## WHAT THE EXERCISE ASKS:
Search the data for the word "will" and copy each line that has it.

## TASK MATERIAL:

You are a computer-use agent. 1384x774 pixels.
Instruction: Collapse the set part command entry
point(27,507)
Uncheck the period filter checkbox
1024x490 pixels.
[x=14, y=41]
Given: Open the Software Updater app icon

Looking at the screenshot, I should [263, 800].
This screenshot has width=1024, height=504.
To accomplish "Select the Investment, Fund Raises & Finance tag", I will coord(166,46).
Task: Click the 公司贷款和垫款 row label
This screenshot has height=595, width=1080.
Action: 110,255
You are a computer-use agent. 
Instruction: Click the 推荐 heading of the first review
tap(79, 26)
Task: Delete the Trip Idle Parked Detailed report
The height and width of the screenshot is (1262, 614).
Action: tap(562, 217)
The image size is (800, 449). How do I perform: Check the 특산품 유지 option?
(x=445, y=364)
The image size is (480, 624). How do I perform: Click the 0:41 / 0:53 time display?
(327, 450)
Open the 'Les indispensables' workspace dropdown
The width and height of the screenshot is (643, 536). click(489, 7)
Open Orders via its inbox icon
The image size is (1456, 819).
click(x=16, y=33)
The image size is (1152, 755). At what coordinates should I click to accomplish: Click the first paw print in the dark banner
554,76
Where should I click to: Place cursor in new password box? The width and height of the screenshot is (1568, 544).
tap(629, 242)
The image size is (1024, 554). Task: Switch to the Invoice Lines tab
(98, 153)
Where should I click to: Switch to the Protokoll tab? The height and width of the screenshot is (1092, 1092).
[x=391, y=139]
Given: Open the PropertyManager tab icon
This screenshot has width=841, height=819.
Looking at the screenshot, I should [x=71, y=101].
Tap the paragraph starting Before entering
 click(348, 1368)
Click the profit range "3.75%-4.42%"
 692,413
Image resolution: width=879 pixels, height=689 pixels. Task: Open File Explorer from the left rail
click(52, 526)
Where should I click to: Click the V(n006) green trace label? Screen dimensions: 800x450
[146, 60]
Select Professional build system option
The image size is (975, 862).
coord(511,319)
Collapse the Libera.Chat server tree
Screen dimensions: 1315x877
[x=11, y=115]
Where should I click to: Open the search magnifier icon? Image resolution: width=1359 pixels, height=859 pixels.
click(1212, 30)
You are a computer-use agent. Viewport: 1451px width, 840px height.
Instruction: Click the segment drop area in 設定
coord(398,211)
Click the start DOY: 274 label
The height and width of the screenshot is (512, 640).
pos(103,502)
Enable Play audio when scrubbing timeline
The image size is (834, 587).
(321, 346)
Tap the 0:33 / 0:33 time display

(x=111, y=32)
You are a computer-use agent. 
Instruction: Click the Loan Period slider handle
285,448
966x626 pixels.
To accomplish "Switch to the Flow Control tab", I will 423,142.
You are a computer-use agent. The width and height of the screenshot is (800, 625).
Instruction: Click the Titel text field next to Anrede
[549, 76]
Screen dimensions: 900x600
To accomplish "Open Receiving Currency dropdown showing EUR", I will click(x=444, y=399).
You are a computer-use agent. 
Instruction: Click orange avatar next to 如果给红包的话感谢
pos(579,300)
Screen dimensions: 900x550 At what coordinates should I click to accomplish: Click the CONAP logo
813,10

## TASK RESPONSE:
To accomplish "Select the Investment, Fund Raises & Finance tag", I will coord(166,46).
To accomplish "Switch to the Flow Control tab", I will 423,142.
To accomplish "Open Receiving Currency dropdown showing EUR", I will click(x=444, y=399).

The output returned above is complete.